The men moved. There were murmurs, and a woman said, “Don’t speak to them like that. Where do you get off?!” Another man said, “Call the police, driver.”

The man in the back seat began yelling at the woman, “Oh sure, Madonna. You’re also a monkey,” who was a different skin colour to him. He also started berating another person of a different skin colour, all the while getting more animated and shouting louder.

I spoke to the driver as he pulled into the next stop, and asked him to boot the guy off, but he said his hands were tied – he wasn’t allowed to touch him and basically couldn’t do a thing.

“OK, no worries, keep the bus here, we’ll speak to him and he’ll go.”

The driver, who was of Asian heritage, radioed it in, closed the doors and kept the bus there.
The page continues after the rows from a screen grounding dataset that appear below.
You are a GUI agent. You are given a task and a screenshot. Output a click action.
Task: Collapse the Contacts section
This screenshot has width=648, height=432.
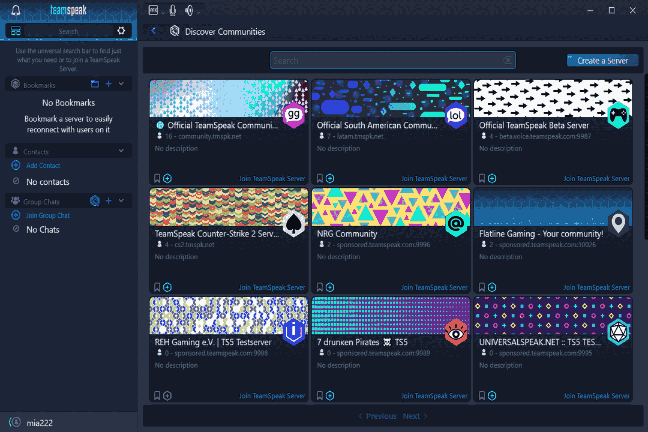click(121, 151)
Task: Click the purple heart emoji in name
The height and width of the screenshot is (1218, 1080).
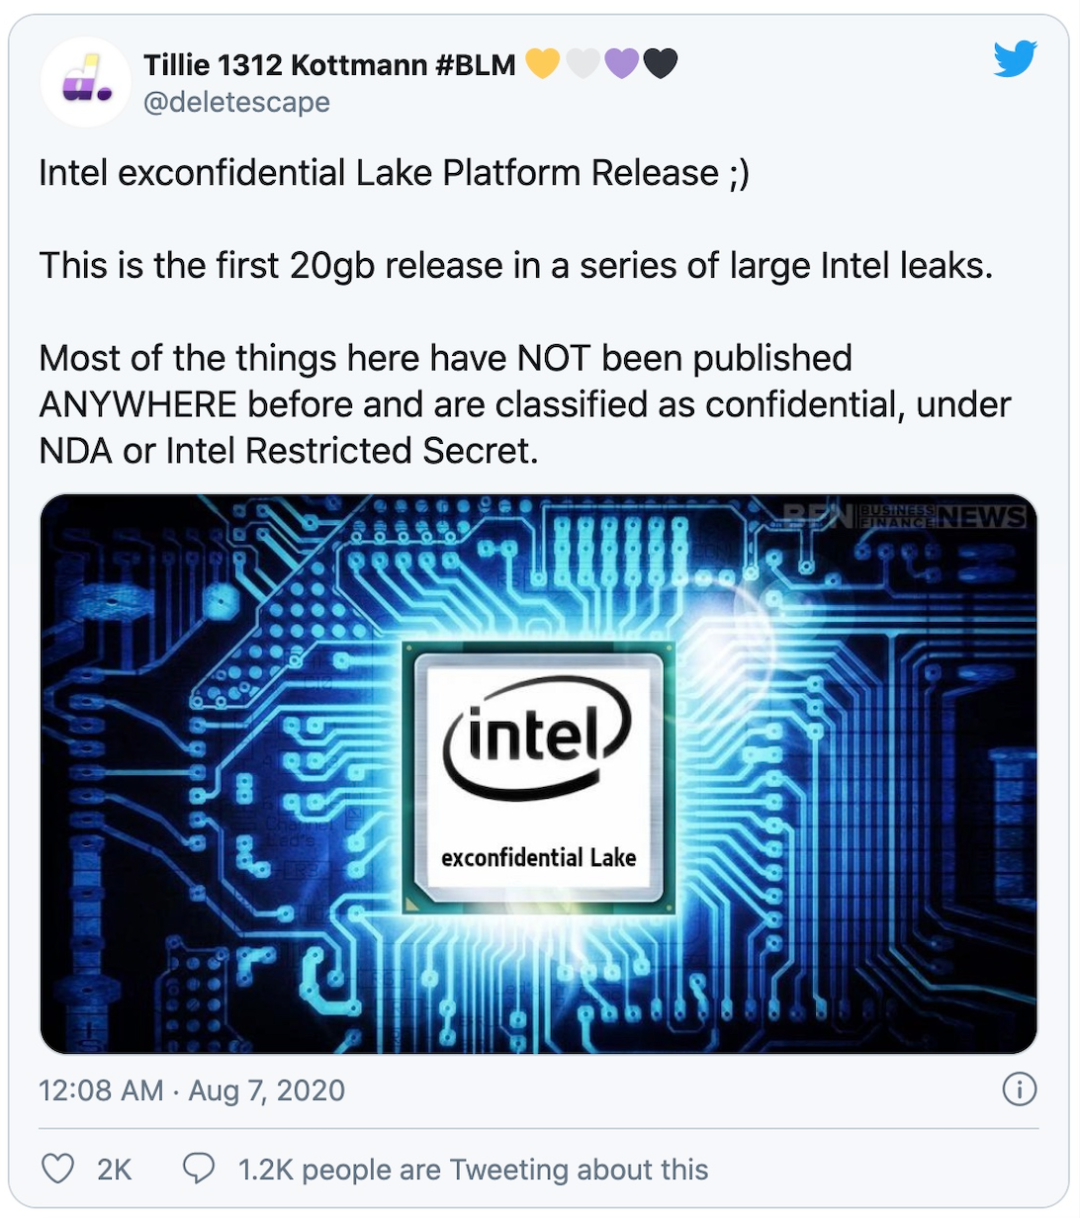Action: (621, 64)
We weren’t going anywhere.

Meanwhile, other passengers had become involved in calling out the man’s racism and telling him to quit it. Collectively we told him: “You have two choices, leave now or leave with the police. We all want to get home and you’re the idiot holding all of us up”.

He called us further colourful names, flipped us off, convinced our bus driver to open the door, and left.

Folks clapped a nervous and awkward applause and someone said, “Racists aren’t welcome here!” Several passengers got up and asked the people who had been picked on if they were OK.

There was no physical contact whatsoever and it took under five minutes to shame the racist passenger off the bus. Police had been called but he’d exited well and truly before they got there.

What struck me about the incident was that it seemed normal, calm and extremely united for a bus of complete strangers. Most of us had probably seen videos of racists being horrible to people on Australian public transport and the whole scene becoming deeply scary and heated. Possibly we have thought about what we’d do and say in such a situation. Would we say anything? Would we yell? Would we whip out our phone?

Folks on the 399 bus to La Perouse simply manoeuvred the bad apple straight out of the cart with surprisingly little kerfuffle.

In Australia, people can be hesitant to stick out their neck. Maybe they want to speak up but they don’t want to tread on anyone’s toes. Many of us are still pretty far from being comfortable travellers in an increasingly diverse world. We may be curious, but we can lack confidence, erring on the side of silence rather than diving in and risk saying the wrong thing.

Perhaps we worry that no one will stand with us if we do speak out. That our fellow Australians indeed are the racists we’re stereotyped to be. That it’s easier to stay quiet than risk a debate with a Hanson supporter. Perhaps it all just makes us feel too nervous and we pretend not to hear over our headphones.

Whatever it was on Thursday, this was a pretty neat example of 50-odd people keeping their cool, making it calmly clear that none of us was tolerating racism, and having the confidence to sort it out. The standard you walk past is the standard you accept, so they say.